Dan Kegel (dank@alumni.caltech.edu) wrote:

I ran a benchmark to see how long a call to poll() takes as you increase the number of idle fd's it has to wade through. I used socketpair() to generate the fd's.

Under Solaris 7, when the number of idle sockets was increased from 100 to 10000, the time to check for active sockets with poll() increased by a factor of only 6.5. That's a sublinear increase in time, pretty spiffy.

Linus sarcastically replied:

Yeah. It's pretty spiffy.

Basically, poll() is _fundamentally_ a O(n) interface. There is no way to avoid it - you have an array, and there simply is _no_ known algorithm to scan an array in faster than O(n) time. Sorry.

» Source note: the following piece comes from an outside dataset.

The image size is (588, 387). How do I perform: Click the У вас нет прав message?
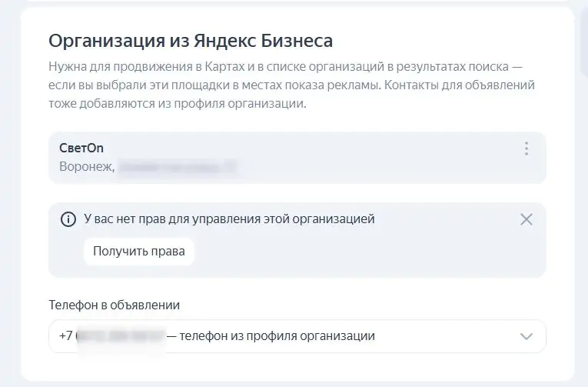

BZZZT! Wrong, Linus, but thank you for playing. Here's the problem with your reasoning:

It's entirely possible, and has been done in several systems with poll/select equivalents, to keep file descriptors on a list with ready ones at the beginning and unready ones at the end, or to have separate ready/unready lists. As an intermediate hack, an OS could keep a "first-ready-fd" value with a reserved value indicating "nothing happening on any fd". Checking whether there's any activity under any of these systems, then, only requires looking at the one item on the head of a list, and isn't O(n) at all. If you knew anything about other OSes or had any interest in learning, you'd know this. I haven't looked at the Solaris code, but it's extremely reasonable to believe that they've implemented one of these approaches and that's why poll() scales better on Solaris than on Linux.

Learn something, once in a while, OK? Innovation neither started nor ended with Linux. We don't have to reinvent every wheel (see my Linux 2.3/2.4 VFS Layer essay) because we're willfully ignorant of wheels in general.